__Supplied data__
—————

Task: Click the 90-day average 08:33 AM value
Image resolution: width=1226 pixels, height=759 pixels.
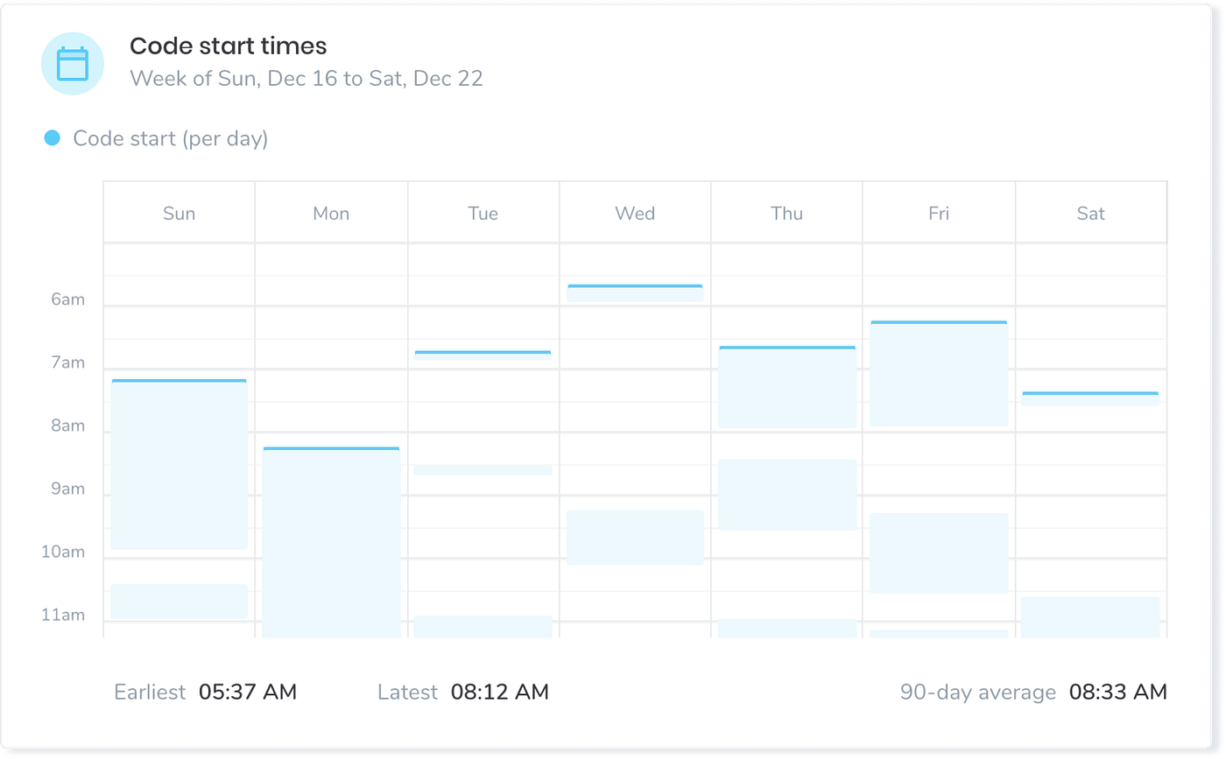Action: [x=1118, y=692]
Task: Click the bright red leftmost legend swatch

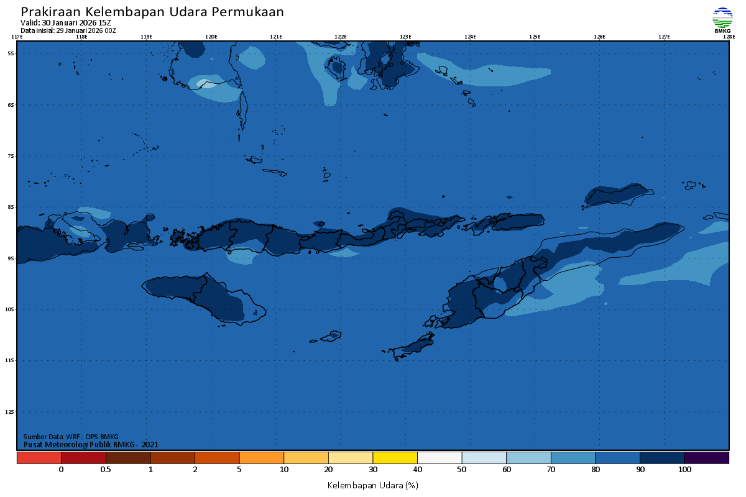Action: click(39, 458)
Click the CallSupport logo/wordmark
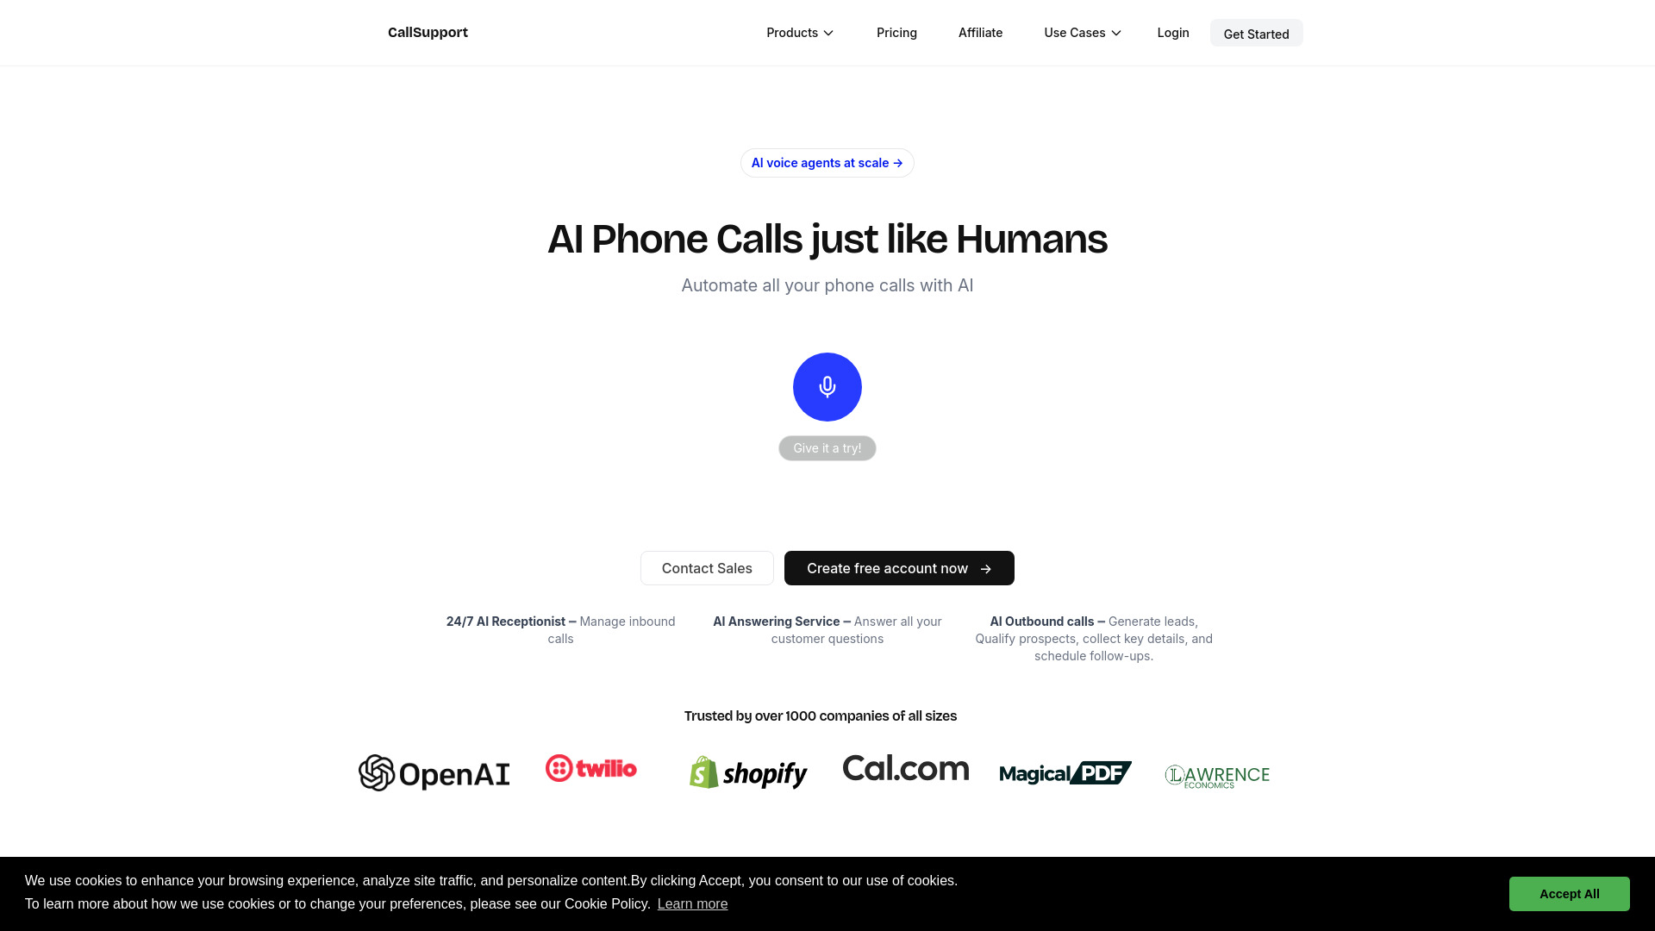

—————

__Work required__
Each line of the material above should be set down exactly, with no pictures.

__The completed task__
Task: Click the 90-day average 08:33 AM value
Image resolution: width=1226 pixels, height=759 pixels.
Action: [x=1118, y=692]
Task: Click the bright red leftmost legend swatch

Action: click(39, 458)
Click the CallSupport logo/wordmark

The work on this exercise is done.